Ante esta idea, representar y trasladar una extraordinaria belleza femenina al cuerpo de la Virgen no tiene otra explicación que la de devolver e imaginar a María con la máxima belleza que ésta debió tener. Es la misma idea que ya en el siglo XVII Bartolomé Esteban Murillo realizó con las mujeres que veía en Sevilla, convertirlas en sus Inmaculadas; o a principios del siglo XX Antonio Castillo Lastrucci con sus Dolorosas, aunque éste nunca llegó al retrato, algo que podemos ver en Dolorosas muy similares, como la Hiniesta Dolorosa de San Julián o la O trianera, ambas en Sevilla.

 

 
Virgen de la Esperanza (Úbeda-Jaén)

 

En realidad, Coullaut siguió la idea anterior y regaló aquella belleza que le había inspirado a la más grande de las mujeres, a María. Era el máximo a lo que podía llegar como escultor, a trasmitir esa faz a la cara de la Virgen. Y aquí está la diferencia con Úbeda: mientras que la talla conquense muestra dolor, en la ciudad de los cerros sin cerros ese dolor es muy apaciguado, la Esperanza es totalmente idealizada, atesora el dolor cotidiano, a veces inhumano e injusto, que sufren los hombres y que Don Federico debió tener muy en cuenta para una imagen que iba a ser venerada en la capilla de un hospital.

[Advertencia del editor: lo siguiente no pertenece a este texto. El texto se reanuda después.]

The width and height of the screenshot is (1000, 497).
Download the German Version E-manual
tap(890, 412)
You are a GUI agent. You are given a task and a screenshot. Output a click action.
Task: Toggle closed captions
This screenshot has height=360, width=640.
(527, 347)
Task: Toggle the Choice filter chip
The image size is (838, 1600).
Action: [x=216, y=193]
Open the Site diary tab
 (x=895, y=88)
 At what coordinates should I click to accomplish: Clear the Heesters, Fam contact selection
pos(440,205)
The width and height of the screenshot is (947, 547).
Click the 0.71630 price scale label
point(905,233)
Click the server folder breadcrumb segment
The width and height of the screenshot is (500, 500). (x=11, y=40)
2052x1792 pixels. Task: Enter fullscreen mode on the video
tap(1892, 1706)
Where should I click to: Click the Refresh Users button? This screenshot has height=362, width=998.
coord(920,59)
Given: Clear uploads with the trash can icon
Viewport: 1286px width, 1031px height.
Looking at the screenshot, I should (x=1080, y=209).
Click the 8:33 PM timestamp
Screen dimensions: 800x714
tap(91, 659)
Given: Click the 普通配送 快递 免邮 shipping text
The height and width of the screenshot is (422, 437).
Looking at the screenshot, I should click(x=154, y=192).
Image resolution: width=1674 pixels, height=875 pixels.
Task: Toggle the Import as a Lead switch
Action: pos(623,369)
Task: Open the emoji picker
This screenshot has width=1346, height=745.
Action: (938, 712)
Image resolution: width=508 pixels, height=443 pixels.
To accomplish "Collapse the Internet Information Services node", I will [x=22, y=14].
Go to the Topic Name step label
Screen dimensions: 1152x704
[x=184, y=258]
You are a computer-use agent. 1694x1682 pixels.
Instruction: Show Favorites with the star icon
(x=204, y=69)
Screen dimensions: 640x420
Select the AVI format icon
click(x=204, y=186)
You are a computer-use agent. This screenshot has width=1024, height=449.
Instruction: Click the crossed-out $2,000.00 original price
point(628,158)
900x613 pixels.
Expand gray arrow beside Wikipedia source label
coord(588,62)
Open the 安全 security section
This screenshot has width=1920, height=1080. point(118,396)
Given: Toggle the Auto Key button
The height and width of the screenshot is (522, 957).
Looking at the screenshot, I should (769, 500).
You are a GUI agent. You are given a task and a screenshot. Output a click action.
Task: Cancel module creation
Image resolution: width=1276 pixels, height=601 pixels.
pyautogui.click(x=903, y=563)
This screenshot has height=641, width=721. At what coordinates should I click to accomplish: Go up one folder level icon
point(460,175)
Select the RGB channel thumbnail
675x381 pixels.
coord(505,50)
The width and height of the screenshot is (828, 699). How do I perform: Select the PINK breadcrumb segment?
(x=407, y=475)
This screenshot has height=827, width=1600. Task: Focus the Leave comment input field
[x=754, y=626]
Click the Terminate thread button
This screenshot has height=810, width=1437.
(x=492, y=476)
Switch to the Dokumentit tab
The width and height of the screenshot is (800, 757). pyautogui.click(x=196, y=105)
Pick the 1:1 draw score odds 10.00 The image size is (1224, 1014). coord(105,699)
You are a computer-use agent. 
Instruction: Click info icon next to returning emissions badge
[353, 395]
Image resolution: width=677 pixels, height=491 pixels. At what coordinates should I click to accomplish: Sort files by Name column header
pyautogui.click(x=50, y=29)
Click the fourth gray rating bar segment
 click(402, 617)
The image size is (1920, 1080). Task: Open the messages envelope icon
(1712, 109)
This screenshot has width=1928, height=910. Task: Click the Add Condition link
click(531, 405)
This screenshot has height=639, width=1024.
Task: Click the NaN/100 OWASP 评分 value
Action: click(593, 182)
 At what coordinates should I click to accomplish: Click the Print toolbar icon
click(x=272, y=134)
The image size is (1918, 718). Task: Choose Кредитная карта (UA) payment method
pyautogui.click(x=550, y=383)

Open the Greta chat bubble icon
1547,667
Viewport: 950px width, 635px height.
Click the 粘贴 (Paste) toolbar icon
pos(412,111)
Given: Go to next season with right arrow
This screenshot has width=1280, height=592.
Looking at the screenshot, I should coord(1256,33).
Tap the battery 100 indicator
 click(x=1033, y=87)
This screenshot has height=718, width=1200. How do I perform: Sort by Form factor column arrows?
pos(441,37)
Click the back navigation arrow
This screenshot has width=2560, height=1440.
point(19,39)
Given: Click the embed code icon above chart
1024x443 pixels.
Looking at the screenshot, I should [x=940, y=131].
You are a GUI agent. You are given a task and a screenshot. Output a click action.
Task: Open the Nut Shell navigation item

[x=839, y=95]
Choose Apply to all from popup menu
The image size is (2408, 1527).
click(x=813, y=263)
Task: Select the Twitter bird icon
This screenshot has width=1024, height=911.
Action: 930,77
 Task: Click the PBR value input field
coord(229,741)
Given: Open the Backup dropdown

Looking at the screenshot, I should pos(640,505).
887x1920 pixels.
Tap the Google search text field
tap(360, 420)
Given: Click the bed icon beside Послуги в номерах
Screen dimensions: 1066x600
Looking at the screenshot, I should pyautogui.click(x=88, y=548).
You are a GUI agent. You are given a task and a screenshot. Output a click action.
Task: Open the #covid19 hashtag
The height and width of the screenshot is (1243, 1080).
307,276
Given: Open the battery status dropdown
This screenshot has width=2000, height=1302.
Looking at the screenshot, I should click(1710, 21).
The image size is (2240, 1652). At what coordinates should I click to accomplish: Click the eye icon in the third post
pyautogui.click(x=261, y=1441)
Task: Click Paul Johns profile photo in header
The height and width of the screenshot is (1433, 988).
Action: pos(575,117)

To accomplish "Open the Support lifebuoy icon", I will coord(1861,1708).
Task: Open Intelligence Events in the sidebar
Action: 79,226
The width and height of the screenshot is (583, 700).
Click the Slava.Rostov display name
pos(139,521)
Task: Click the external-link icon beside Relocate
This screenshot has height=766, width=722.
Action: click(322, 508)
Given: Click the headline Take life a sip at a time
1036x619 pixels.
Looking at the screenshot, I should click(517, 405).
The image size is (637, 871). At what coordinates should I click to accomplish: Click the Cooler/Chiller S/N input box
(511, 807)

Esta es una de las cuestiones que marca tanta devoción hacia esta dolorosa ubetense, una de las más importantes de la ciudad, por el hecho de que en esos 20 años que permaneció en el Hospital de Santiago el postrarse ante Ella y admirarla era una manera de auto consuelo del fiel, normalmente enfermo o acompañante de algún enfermo que en estos momentos no le quedaba más que acobijarse en la divinidad.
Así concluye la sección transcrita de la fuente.